10. Chi volesse approfondire la questione ontologica in Rosmini, per verificare che il Roveretano non è riconducibile alle ambiguità di un ontologismo immanentista ed introspettivo, può utilmente leggere le opere rosminiane di Pier Paolo Ottonello, allievo di Michele Federico Sciacca e cattedratico di filosofia all’Università di Genova, in particolare “L’ontologia di Rosmini”, Marsilio, 2013.

11. Significativo il fatto che Cattaneo all’inizio fosse soltanto l’assertore di una maggiore autonomia del Lombardo-Veneto all’interno della compagine imperiale asburgica.
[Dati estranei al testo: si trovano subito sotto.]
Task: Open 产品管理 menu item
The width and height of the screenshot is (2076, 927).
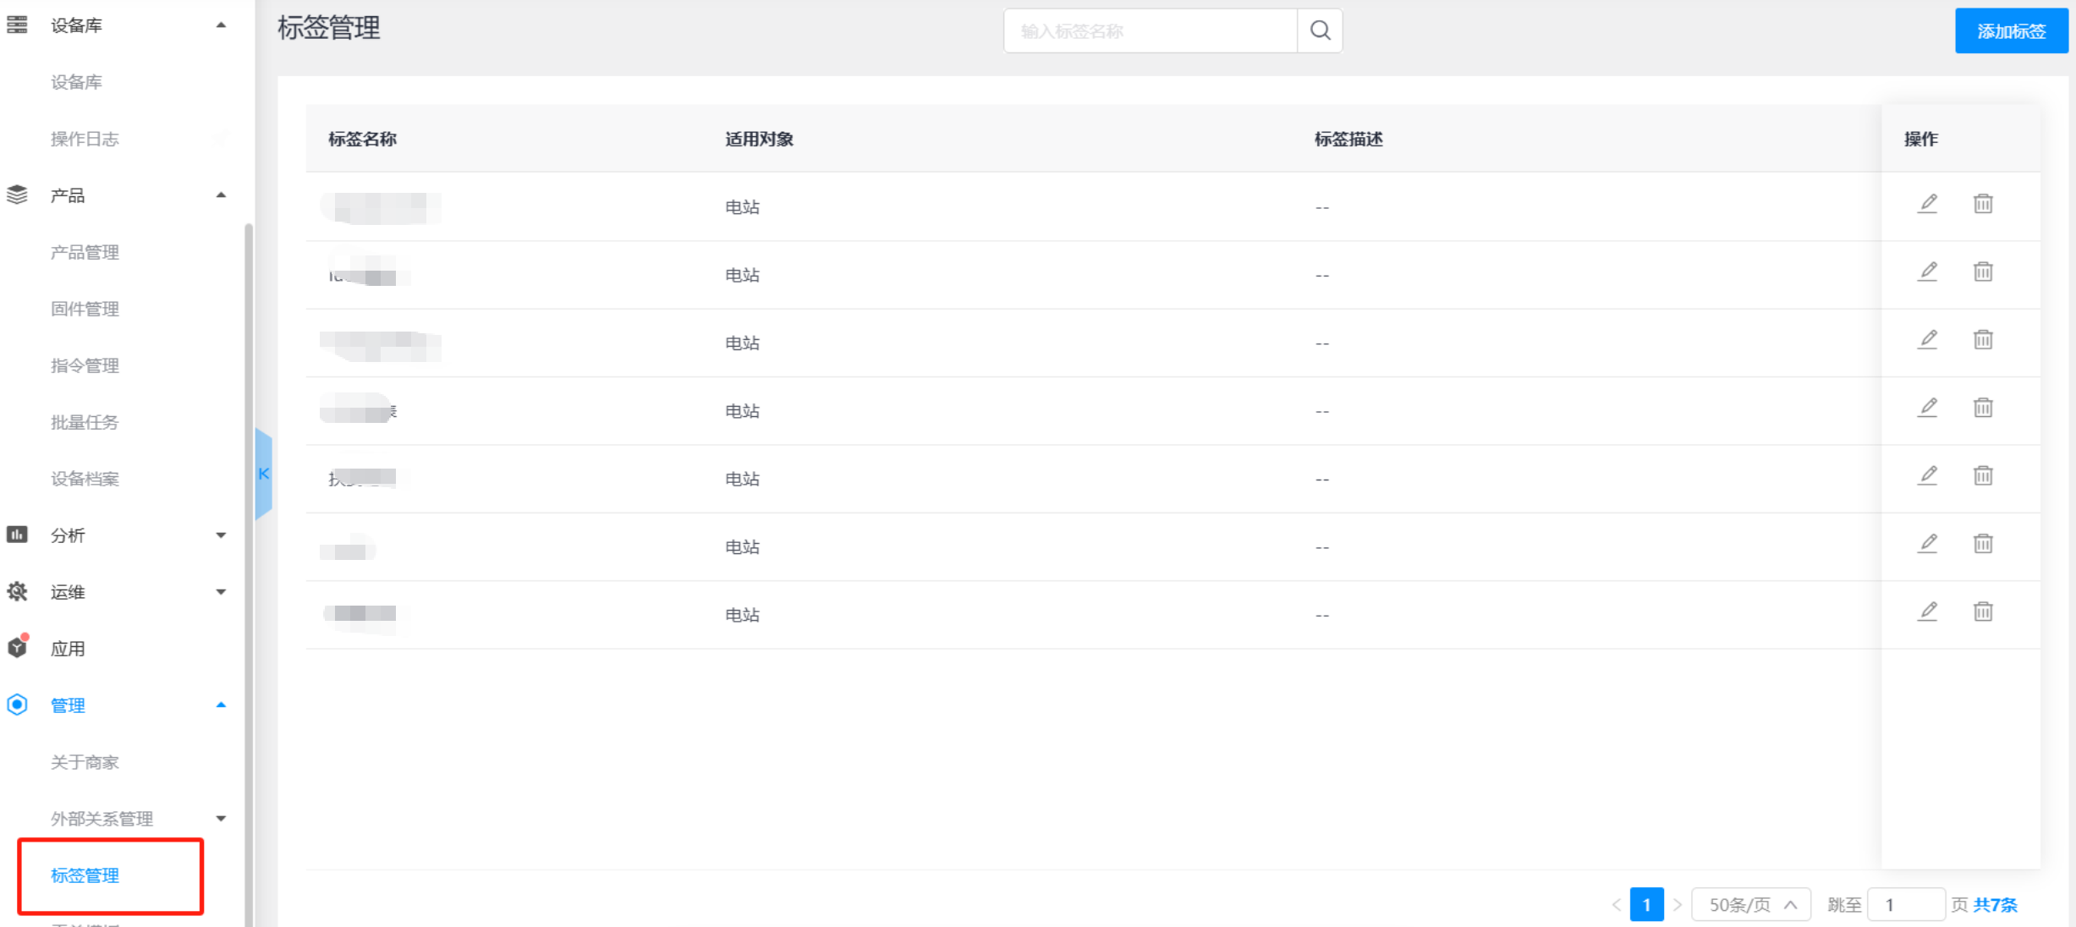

Famosa la sua frase: «Siamo i più ricchi dell’impero, non vedo perché dovremmo uscirne». Successivamente, in occasione della Cinque Giornate di Milano, rappresentante della borghesia lombarda non comprese la mancanza di appoggio popolare alla rivolta anti-austriaca. Chi invece capì perfettamente l’inconsistenza politica, in termini di appoggio popolare, della borghesia liberale fu il Generale Joseph Radtezsky il quale infatti da governatore del Lombardo-Veneto puntò al favore del popolo che vedeva nei ceti borghesi non l’avanzante “progresso” ma il futuro peggioramento delle proprie condizioni sociali.

12. Cfr. Mario Esposito, intervista, “Perché non si vota – decide l’Europa per noi, lo dice la Costituzione” in www.ilsussidiario.net, 23.08.2019.

13. Su La Verità del 25.08.2019 lo psicologo ed antropologo Claudio Risé ha spiegato alla inadempiente Gerarchia ecclesiastica odierna perché “Il sacro non sparirà più dalla politica nonostante l’imbarazzo del Vaticano” osservando che “Quando Salvini ha mostrato per la prima volta il crocifisso al popolo lo scenario è cambiato. L’illusione di relegare la religione nella sfera privata è fallita. Mandando in fumo la tregua di comodo tra preti e laicisti” e ricordando che “Wojtila sapeva che l’Unione sovietica sarebbe implosa per mancanza di Dio”.